Sur la disparition de Camilo, le souvenir qui me revient est celui d’un ciel obstinément gris, de la tristesse qui inondait tout autour de moi, de l’image de tant de rubans que nous les petites filles de la famille avions attaché aux pieds des meubles en priant Saint Dimas, qui nous aidait à retrouver les jouets perdus, pour que cette fois il nous ramène Camilo. Ce fut alors aussi la première perception que j’ai eue que les dieux n’étaient pas aussi puissants qu’on me l’avait dit.

Six décennies et un an se sont écoulés et Camilo Cienfuegos continue de m’inspirer. Il lui a été donné de vivre si peu de temps dans la victoire mais si immense est le souvenir qu’il a laissé gravé en nous, son peuple, qu’il parvient jusqu’à ceux qui ne l’ont jamais connu, jusqu’à mes enfants, jusqu’à mes petits-enfants.

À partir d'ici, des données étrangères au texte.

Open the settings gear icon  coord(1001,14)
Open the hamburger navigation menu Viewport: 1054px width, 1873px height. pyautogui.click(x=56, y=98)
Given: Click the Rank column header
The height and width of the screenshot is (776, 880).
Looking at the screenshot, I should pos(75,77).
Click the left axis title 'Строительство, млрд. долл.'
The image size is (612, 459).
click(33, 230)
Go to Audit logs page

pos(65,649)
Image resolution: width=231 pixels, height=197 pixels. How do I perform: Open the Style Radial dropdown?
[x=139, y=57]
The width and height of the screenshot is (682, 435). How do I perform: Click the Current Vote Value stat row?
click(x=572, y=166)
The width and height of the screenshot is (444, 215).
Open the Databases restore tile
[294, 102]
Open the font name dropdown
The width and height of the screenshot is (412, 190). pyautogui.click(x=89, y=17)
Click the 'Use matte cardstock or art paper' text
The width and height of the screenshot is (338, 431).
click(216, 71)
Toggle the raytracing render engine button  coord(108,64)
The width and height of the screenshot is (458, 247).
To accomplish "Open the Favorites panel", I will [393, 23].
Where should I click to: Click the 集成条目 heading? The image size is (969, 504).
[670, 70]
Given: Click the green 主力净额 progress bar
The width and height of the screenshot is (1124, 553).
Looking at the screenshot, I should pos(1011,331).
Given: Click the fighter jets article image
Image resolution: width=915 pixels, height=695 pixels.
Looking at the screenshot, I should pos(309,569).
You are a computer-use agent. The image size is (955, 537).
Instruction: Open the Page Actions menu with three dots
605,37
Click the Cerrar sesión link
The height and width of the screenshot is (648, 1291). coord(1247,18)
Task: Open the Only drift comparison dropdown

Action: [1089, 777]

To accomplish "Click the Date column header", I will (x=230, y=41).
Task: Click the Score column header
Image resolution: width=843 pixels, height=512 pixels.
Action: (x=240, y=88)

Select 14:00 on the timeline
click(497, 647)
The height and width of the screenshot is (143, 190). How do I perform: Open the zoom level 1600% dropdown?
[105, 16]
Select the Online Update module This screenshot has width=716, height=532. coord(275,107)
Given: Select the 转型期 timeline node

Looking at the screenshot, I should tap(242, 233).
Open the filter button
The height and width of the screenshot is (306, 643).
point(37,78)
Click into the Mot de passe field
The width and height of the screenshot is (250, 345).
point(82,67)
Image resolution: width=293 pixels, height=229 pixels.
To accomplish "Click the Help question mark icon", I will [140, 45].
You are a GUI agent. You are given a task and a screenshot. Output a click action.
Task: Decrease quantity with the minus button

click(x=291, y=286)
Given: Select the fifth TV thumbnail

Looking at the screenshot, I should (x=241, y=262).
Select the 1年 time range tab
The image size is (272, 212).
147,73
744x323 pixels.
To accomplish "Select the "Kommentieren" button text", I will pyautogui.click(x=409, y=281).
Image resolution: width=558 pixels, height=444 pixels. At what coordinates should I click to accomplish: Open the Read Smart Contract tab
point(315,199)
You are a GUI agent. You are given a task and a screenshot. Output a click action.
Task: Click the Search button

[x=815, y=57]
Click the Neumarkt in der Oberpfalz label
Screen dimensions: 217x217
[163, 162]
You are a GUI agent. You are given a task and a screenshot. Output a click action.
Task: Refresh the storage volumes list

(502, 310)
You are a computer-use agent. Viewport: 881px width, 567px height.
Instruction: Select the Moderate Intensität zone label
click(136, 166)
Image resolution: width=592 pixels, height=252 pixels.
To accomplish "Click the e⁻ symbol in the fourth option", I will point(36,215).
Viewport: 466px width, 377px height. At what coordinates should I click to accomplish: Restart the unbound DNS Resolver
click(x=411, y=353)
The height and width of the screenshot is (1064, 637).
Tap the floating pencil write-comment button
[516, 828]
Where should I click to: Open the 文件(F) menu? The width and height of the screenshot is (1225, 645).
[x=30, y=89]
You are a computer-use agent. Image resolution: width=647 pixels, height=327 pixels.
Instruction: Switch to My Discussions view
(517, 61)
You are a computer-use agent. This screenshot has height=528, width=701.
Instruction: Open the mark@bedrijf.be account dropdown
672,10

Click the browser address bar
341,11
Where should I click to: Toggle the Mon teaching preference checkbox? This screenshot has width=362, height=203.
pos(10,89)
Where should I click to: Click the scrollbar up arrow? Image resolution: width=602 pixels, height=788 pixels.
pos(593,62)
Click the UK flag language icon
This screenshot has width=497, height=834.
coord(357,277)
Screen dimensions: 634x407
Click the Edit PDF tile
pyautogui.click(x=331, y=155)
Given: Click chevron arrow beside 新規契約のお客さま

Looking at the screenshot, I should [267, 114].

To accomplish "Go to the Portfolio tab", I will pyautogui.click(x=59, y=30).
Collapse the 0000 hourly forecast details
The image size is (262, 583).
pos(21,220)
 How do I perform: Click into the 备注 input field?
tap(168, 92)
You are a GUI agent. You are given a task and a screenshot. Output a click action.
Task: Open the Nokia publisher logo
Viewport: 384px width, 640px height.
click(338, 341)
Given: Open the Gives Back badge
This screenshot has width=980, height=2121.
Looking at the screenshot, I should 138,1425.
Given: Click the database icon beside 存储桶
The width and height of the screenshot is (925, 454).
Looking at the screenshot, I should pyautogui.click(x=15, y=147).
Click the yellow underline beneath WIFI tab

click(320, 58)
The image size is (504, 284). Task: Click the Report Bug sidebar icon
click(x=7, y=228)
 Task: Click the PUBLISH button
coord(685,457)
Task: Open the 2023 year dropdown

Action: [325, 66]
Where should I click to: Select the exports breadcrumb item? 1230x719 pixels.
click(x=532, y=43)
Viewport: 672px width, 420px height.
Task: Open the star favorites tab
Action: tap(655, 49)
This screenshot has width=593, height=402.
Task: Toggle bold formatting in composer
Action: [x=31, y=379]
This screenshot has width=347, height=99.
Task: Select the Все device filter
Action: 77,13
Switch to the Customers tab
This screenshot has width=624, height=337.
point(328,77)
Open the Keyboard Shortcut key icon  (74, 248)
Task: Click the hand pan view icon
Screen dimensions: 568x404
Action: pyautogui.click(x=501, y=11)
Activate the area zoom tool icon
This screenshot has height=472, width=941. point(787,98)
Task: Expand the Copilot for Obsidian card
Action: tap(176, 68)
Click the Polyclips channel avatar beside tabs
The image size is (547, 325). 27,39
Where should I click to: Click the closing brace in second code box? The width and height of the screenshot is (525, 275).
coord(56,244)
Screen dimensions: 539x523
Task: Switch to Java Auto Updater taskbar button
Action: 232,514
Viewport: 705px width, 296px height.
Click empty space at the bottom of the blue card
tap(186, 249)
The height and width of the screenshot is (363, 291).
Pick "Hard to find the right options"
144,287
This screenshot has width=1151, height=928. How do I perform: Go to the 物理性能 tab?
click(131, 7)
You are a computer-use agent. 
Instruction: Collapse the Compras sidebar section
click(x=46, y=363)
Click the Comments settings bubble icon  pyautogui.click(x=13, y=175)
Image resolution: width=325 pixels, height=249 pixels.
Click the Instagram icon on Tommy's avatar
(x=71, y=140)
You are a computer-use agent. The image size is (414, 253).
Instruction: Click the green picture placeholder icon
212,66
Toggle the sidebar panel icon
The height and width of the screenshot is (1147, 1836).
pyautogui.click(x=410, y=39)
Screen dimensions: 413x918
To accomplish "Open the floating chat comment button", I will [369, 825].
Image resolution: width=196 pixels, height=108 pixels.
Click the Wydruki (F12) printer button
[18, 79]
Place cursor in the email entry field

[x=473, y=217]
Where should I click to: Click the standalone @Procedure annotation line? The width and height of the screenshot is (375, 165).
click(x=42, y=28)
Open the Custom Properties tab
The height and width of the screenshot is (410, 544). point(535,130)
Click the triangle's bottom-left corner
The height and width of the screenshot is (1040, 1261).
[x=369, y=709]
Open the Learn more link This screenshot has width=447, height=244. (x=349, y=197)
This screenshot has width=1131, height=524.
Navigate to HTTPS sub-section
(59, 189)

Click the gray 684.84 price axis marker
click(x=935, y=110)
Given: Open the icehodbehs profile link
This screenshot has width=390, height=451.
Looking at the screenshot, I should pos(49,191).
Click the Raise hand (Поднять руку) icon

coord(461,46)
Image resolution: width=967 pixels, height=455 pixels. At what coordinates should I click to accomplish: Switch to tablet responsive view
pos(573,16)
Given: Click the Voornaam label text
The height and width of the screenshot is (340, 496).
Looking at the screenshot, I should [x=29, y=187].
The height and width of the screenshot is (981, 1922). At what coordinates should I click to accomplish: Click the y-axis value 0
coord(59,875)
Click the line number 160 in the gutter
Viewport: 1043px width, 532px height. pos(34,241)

C’est parce que le courage, la simplicité, l’exemple personnel et la joie qui émane de l’acte sincère de se consacrer sans réserves à la construction de ce qu’il y a de nouveau et de meilleur pour le bonheur de tous seront toujours la condition indispensable pour un leadership capable de vaincre le temps et une source d’inspiration et de foi dans les heures difficiles pour parvenir à la victoire.

*DAAFAR : Defensa Antiaérea de las Fuerzas Armadas Revolucionarias.